While Polyunsaturated fats are great for lowering unhealthy cholesterol levels, the flipside is that in excess, Polyunsaturated fats may also lower the good kind of cholesterol. Fortunately, it's nothing major to worry about, and you'd have to be eating a SERIOUSLY large amount of almonds and peanuts (while consuming next to no saturated fats and monounsaturated fats) for this effect to kick in, so just keep it in the back of your mind!

Saturated Fat

Ahhh... sweet, delicious saturated fat.

While the research is in, and the controversy/stigma over saturated fat may have been a tad overhyped, it's still best to consume in moderation.

As with all fats, moderation is key, and eliminating saturated fat completely from your diet is far from a good idea! The problem is that in the past, saturated fats have been lumped in with trans fats, as the "bad guys" for causing obesity, heart disease and cardiovascular problems. While new studies are finding that the true culprits are actually trans fats and SUGAR, we're now seeing lots of research popping up on the health BENEFITS of consuming a healthy dose of saturated fat daily.

Here are some great sources of saturated fat to include in your meal plan:

Fatty meat

Organic grass-fed butter

Full-fat cream

Coconut oil and cream

Saturated fats are crucial to maintaining healthy cholesterol levels in the body, and therefore, hormone levels.

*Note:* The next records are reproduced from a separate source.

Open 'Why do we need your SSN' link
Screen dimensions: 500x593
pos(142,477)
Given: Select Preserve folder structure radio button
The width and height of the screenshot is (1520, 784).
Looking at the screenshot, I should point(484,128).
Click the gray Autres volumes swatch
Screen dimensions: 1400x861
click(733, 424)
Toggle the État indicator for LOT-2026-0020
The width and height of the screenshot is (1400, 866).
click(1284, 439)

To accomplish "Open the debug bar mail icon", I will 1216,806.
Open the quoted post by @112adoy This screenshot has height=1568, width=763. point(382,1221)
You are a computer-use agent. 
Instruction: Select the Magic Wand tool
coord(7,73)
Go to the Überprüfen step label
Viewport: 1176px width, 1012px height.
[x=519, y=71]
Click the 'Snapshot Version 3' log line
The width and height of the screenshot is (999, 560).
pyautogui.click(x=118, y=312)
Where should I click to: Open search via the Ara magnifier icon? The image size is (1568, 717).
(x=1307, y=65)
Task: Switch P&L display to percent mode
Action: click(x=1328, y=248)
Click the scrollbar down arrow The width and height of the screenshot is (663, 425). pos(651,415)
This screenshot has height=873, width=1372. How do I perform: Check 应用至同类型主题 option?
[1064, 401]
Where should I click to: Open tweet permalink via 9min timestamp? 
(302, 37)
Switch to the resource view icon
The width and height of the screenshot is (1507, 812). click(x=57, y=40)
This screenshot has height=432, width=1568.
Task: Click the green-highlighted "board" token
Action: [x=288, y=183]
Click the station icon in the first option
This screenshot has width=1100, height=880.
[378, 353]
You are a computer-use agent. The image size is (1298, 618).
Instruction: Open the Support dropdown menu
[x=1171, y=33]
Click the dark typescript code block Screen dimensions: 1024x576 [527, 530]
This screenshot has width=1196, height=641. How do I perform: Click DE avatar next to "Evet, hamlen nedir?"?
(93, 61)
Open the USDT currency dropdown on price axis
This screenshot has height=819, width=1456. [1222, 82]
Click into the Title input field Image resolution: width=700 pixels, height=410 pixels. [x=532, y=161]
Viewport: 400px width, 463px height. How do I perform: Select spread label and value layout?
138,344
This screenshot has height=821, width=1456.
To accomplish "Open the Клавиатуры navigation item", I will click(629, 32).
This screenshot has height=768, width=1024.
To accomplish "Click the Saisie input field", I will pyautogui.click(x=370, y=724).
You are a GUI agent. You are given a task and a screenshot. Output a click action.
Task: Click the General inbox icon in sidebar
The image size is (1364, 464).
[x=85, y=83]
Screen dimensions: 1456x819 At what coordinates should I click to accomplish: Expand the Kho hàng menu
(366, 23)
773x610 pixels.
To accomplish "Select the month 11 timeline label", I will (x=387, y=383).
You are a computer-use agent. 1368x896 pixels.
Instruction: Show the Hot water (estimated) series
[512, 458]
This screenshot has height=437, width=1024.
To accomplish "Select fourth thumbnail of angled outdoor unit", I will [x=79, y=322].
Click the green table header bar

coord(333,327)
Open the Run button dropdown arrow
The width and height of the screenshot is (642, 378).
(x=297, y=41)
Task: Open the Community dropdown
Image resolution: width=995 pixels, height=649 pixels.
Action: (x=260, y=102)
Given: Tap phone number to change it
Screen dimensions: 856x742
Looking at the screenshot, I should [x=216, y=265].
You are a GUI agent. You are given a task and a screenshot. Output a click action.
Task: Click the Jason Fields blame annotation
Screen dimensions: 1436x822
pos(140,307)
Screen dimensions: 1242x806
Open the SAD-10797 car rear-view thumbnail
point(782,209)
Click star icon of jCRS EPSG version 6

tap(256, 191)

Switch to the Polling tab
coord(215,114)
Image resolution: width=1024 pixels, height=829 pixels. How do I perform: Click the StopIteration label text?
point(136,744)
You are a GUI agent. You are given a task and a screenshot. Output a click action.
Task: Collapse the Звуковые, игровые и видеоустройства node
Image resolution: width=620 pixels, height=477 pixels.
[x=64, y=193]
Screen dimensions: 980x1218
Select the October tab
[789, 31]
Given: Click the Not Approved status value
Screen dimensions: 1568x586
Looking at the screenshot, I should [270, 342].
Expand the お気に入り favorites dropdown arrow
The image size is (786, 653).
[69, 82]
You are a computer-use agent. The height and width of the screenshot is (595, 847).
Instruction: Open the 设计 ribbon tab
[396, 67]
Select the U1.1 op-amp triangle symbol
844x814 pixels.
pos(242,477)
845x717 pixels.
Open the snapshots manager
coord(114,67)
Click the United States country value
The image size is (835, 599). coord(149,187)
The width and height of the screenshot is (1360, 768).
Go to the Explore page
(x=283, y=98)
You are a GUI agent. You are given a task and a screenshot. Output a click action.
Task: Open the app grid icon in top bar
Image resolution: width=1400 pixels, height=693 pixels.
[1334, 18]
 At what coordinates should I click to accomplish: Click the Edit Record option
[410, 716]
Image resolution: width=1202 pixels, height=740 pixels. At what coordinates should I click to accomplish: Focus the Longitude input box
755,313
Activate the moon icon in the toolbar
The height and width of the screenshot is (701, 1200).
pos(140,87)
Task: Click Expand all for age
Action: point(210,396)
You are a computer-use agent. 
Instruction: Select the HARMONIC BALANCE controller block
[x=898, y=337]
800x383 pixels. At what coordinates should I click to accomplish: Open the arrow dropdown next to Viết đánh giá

Saturated fats also benefit your lungs, heart, brain, nerves, and liver, but only when consumed in moderation!

Try including a fatty meat source such as high-fat mince or lamb into your weekly meal plan, and never be afraid to cook with coconut oil to get those all-important saturated fats on the map, but under control.

So how much fat SHOULD you be eating per day?

The answer is that everybody is different. However, we wouldn't recommend consuming any less than 20% of your daily calorie intake from fat, as these low levels have been linked to various health and mood problems! Instead, balance your fat and carb intake in a manner that best suits you, your favourite foods, and your body composition. While some will respond best to 35%-40% of their daily intake from healthy fats, others will respond better to only 20%-25%.

Don't forget; fat is very calorie-dense (twice the calories of carbs and protein per gram), so make sure to track your macros when making room for some extra fatty goodness!